Saved data entries:
--------------------------------
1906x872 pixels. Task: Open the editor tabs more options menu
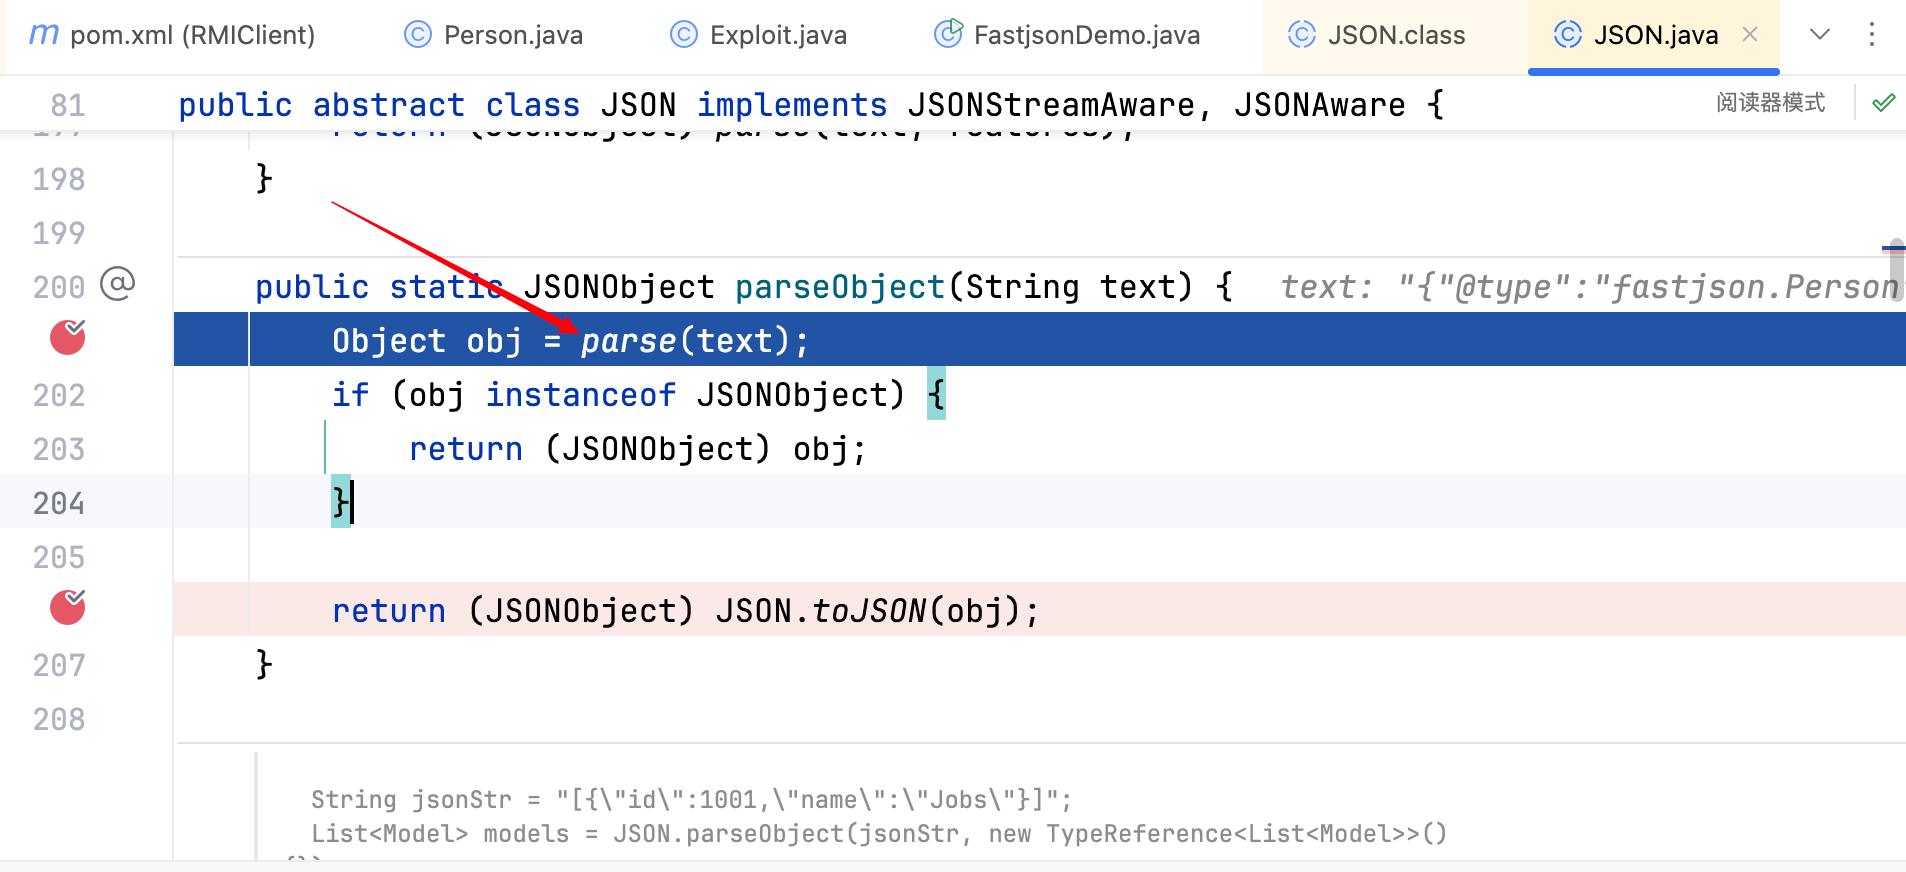click(x=1872, y=34)
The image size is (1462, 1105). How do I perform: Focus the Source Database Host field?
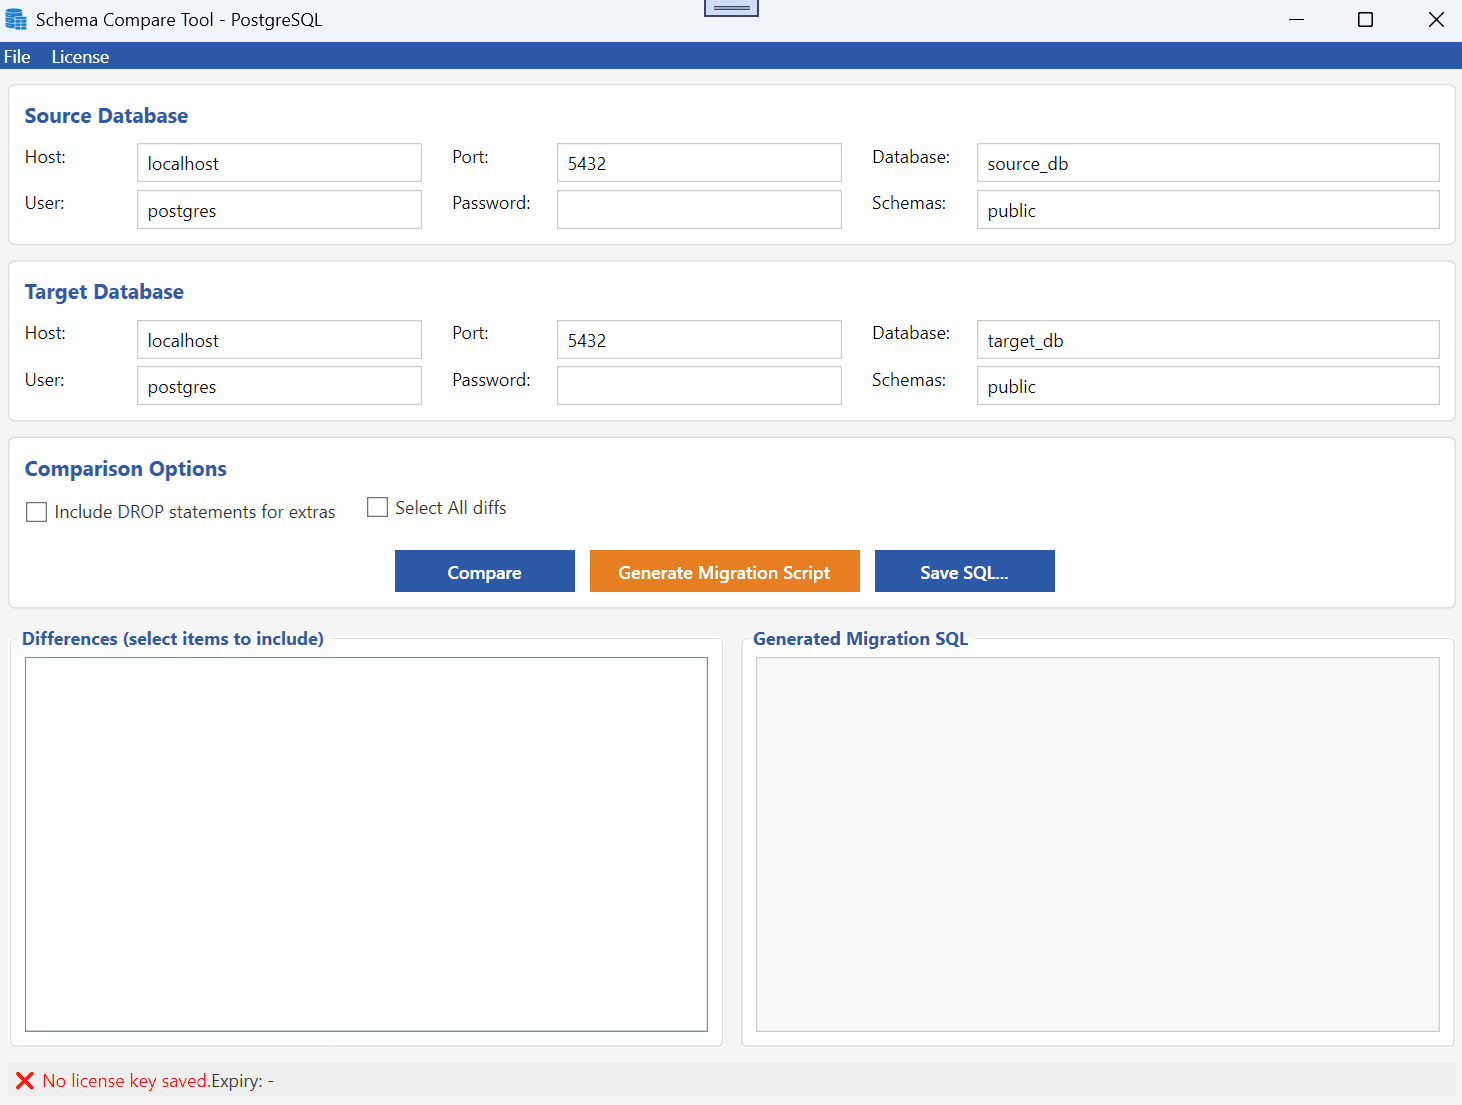pos(279,163)
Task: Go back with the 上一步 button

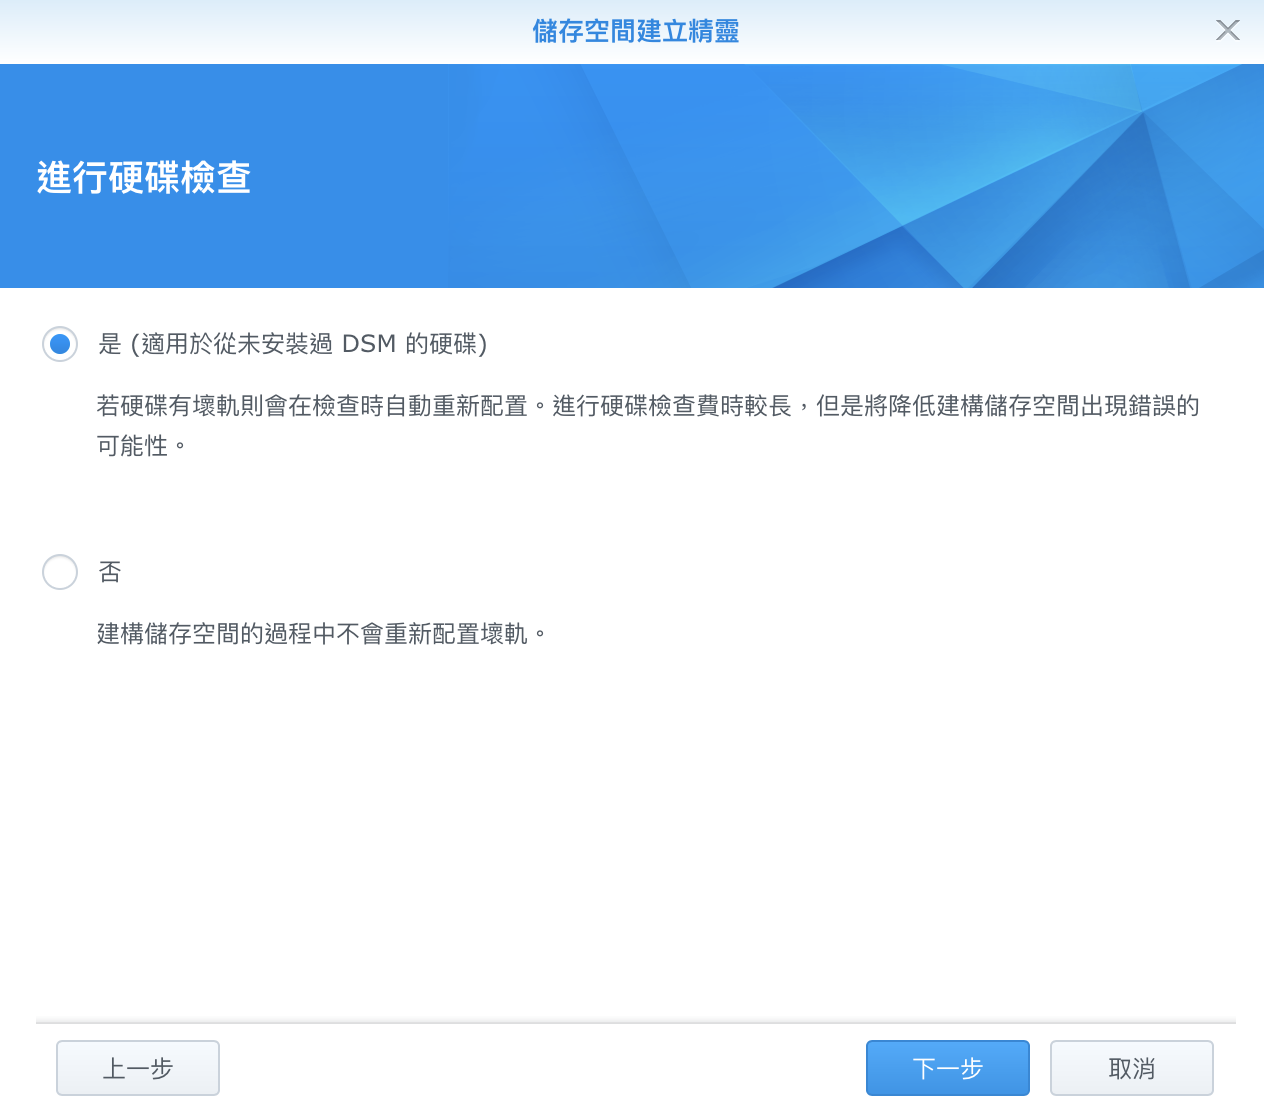Action: click(138, 1068)
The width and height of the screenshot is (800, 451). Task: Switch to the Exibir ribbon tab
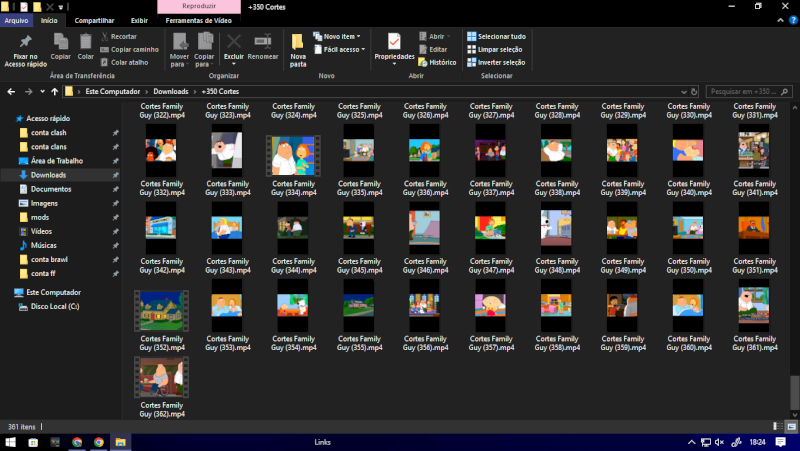click(x=139, y=20)
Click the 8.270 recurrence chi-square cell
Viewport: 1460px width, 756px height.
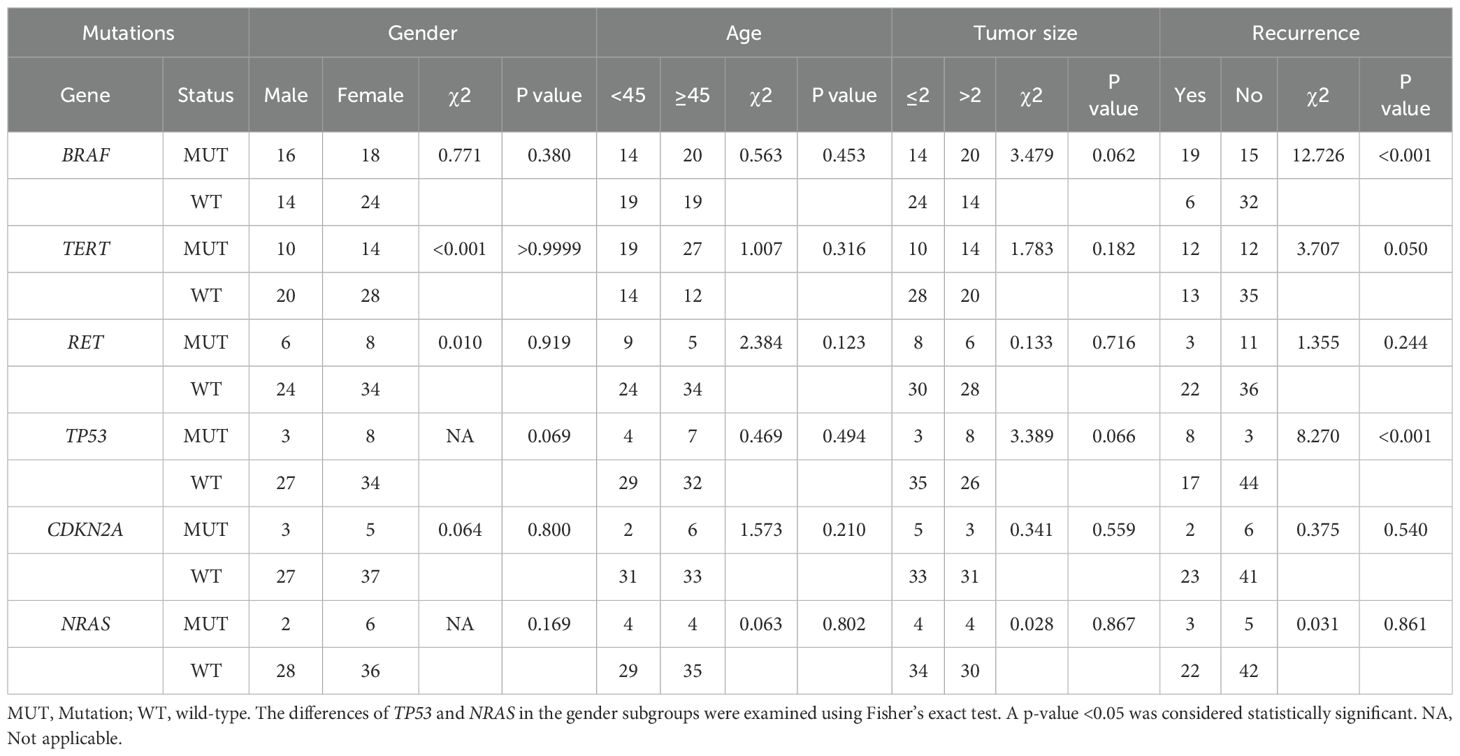coord(1318,437)
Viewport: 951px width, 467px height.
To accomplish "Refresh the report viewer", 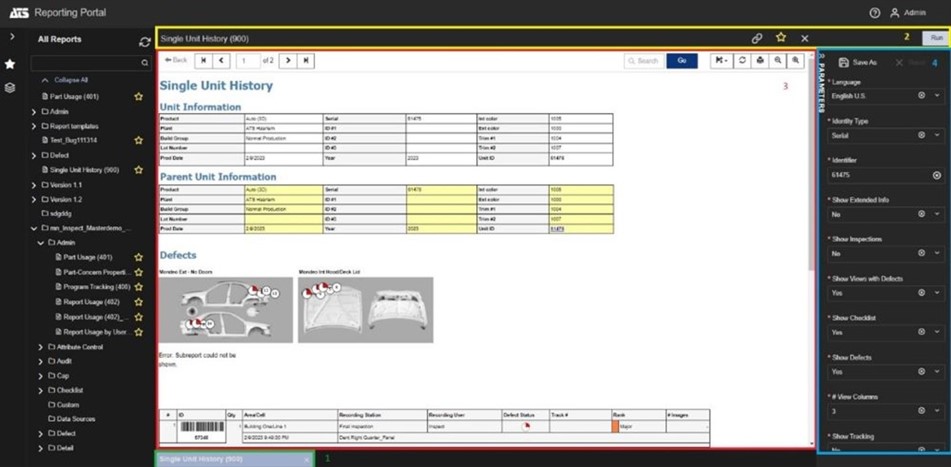I will pyautogui.click(x=742, y=61).
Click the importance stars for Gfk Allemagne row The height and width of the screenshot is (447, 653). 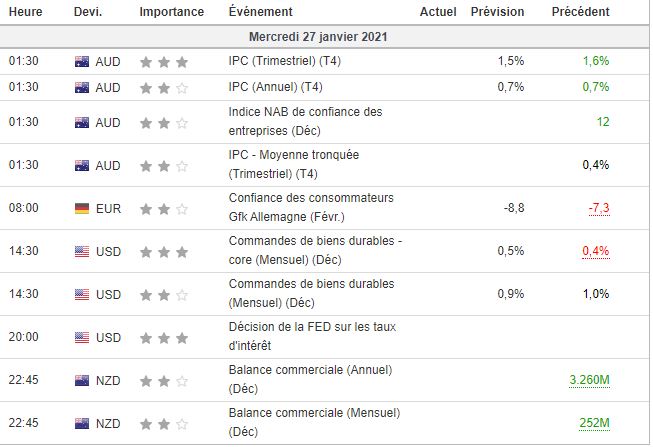(164, 208)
--------------------------------
- Assignment
Your copy should hold the lines from the one with "Task: Go back with the 上一步 button" up to and including the one with "Click the 8.270 recurrence chi-square cell", exactly as in the data above, and no pictures.

- Result for this task
Task: Go back with the 上一步 button

Action: click(138, 1068)
The width and height of the screenshot is (800, 451). Task: Switch to the Exibir ribbon tab
click(x=139, y=20)
Click the 8.270 recurrence chi-square cell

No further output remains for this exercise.